= The task =
Can you repeat the records from the line containing "The image size is (1024, 659)." through the line containing "pyautogui.click(x=186, y=111)", word for word?

= The records =
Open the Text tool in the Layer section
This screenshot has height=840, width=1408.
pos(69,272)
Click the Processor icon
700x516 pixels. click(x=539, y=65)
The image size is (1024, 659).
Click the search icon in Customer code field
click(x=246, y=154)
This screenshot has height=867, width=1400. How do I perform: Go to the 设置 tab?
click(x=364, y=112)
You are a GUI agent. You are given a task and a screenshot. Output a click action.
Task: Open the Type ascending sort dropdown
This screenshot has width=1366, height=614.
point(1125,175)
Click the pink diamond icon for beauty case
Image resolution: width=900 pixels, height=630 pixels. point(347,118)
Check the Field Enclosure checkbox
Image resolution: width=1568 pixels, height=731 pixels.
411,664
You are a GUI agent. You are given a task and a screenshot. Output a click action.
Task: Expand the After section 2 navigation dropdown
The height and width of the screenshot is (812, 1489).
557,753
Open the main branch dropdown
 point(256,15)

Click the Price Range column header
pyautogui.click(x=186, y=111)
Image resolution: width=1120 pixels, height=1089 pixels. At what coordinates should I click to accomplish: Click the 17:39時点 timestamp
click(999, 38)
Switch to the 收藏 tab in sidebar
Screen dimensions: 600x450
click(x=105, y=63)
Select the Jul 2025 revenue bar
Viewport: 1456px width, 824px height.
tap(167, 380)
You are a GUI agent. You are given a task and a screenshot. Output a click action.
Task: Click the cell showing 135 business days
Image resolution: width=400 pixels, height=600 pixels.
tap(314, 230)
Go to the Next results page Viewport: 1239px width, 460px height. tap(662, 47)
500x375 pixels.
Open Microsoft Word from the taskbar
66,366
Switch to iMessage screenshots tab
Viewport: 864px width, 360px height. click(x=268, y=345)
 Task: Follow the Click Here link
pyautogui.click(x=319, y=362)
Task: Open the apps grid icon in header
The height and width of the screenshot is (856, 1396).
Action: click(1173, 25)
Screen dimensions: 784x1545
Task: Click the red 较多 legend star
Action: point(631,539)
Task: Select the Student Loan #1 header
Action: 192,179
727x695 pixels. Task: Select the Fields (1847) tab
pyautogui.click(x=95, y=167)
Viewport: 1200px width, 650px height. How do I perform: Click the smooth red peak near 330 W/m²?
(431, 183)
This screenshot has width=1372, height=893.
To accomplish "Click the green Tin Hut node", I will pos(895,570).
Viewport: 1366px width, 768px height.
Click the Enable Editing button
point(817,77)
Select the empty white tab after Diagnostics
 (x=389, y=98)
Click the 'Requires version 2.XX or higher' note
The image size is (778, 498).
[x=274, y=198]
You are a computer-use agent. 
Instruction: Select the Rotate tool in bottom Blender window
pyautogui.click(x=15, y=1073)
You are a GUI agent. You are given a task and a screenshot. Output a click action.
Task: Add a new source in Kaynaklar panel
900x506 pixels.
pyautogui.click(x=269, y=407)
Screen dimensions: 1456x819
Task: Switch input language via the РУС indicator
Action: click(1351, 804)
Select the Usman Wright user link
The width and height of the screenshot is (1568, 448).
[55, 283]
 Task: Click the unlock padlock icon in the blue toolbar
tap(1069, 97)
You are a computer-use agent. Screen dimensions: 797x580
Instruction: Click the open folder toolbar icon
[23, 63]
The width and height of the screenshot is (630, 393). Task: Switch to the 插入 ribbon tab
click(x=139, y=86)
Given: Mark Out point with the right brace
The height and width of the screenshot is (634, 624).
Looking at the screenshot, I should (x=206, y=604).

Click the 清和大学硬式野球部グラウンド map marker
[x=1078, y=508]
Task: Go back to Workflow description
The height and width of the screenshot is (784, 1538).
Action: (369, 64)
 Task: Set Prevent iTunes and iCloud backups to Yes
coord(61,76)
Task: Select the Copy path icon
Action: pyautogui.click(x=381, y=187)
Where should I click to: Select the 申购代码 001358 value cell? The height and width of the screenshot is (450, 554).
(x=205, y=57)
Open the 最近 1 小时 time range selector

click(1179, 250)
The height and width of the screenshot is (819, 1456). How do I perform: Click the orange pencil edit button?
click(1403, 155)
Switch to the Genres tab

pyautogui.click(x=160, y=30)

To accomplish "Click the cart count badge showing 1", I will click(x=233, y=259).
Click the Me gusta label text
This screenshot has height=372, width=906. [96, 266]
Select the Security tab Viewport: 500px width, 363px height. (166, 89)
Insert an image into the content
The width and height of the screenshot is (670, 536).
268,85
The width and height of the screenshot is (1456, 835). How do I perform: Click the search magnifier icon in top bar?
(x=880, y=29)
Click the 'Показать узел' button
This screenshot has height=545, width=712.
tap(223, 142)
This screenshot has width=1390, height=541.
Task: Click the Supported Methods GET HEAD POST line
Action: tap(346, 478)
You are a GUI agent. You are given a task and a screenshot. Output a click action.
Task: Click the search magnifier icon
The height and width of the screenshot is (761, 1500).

= The reply =
The image size is (1024, 659).
Click the search icon in Customer code field
click(x=246, y=154)
This screenshot has height=867, width=1400. How do I perform: Go to the 设置 tab?
click(x=364, y=112)
You are a GUI agent. You are given a task and a screenshot. Output a click action.
Task: Open the Type ascending sort dropdown
This screenshot has width=1366, height=614.
point(1125,175)
Click the pink diamond icon for beauty case
Image resolution: width=900 pixels, height=630 pixels. point(347,118)
Check the Field Enclosure checkbox
Image resolution: width=1568 pixels, height=731 pixels.
411,664
You are a GUI agent. You are given a task and a screenshot. Output a click action.
Task: Expand the After section 2 navigation dropdown
The height and width of the screenshot is (812, 1489).
557,753
Open the main branch dropdown
 point(256,15)

Click the Price Range column header
pyautogui.click(x=186, y=111)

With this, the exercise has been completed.